One of the donors present also spoke about what motivated him to give to the foundation. Neil Wilson established the Susan Wilson Memorial Scholarship earlier this year in honor of his late wife. He said he was inspired to do so after talking to a young woman who served him in a local restaurant, who was also a student at ACTC.
“I thought, ‘How in the world does she do this? Go to school and she works so hard,’” Wilson said.
The woman told Wilson that she had to take out loans to go to school, but that she was almost ready to graduate.
“I thought, ‘What can I do to help?’ And I didn’t say anything to her,” Wilson said. “I called ACTC until I found the right people in the cashier’s office and I paid her loan.

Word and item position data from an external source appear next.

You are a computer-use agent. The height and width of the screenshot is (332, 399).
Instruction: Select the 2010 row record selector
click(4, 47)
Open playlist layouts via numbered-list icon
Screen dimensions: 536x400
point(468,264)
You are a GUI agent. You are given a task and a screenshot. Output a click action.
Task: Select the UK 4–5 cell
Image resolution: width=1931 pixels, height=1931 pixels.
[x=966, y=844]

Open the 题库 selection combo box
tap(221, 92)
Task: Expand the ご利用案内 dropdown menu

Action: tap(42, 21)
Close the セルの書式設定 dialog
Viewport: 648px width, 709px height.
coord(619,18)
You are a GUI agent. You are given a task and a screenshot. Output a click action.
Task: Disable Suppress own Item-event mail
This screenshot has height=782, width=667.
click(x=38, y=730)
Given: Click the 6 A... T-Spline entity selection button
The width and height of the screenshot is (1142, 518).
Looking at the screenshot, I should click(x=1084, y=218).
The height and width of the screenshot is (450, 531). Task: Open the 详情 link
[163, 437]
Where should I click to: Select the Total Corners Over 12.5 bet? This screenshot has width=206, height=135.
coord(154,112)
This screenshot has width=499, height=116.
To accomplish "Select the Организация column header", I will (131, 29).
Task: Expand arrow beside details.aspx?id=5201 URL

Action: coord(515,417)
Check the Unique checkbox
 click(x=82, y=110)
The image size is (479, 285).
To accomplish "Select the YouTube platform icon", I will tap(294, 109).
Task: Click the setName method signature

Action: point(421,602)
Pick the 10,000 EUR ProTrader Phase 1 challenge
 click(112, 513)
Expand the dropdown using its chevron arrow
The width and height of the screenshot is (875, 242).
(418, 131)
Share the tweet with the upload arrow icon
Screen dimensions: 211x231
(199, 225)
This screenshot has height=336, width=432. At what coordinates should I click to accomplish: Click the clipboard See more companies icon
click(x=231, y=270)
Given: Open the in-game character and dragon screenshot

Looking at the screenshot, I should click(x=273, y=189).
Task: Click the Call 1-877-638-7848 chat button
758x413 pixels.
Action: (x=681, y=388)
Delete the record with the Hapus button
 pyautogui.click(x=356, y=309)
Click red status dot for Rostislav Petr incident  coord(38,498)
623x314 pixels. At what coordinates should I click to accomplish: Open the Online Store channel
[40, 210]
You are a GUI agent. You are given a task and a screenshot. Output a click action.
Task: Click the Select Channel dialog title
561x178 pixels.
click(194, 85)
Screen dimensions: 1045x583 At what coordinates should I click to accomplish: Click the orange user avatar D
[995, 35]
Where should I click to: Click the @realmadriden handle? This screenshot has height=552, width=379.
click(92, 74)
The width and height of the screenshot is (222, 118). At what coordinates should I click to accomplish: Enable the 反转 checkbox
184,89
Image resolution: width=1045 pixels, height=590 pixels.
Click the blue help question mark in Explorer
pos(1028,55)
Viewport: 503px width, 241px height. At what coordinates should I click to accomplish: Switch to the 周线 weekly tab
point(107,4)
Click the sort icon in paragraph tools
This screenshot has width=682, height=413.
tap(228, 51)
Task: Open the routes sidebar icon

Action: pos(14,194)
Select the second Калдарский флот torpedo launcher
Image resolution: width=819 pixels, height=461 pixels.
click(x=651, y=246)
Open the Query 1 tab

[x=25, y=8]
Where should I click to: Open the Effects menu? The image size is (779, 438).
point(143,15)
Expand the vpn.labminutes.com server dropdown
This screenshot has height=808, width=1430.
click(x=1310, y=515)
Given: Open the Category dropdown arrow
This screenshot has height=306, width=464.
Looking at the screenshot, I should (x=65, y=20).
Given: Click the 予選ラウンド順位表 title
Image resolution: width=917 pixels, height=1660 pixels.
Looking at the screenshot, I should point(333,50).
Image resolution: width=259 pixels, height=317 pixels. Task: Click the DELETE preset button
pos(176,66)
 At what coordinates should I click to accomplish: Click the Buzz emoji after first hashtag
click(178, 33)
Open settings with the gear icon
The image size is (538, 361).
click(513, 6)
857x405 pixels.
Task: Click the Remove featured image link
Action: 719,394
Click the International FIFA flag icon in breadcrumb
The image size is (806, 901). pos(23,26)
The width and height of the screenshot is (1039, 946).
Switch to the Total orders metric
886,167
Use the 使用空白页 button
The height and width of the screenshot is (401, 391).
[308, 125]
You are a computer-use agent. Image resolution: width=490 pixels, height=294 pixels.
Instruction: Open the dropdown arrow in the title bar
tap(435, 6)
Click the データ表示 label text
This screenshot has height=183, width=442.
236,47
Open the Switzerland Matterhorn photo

She found out about it, but way later. And I thought that felt so good that I would just go ahead and set up a scholarship. We’ve got two students who are in their first year here. Full tuition, fees and books paid for.”
Willie McCullough, dean of resource development and external affairs, said 192 scholarships were awarded this fall. She also spoke about some of the projects the foundation undertook over the past 23 years.
Some of those projects are three major gifts campaigns, four golf scrambles, establishment of the Young Women LEAD and Young Men’s conferences, establishment of the Fred Charles Student Emergency Fund, which helps students with unexpected medical bills, utilities or other hardships, and the construction of the Guy and Lisa Spriggs Child Development Center.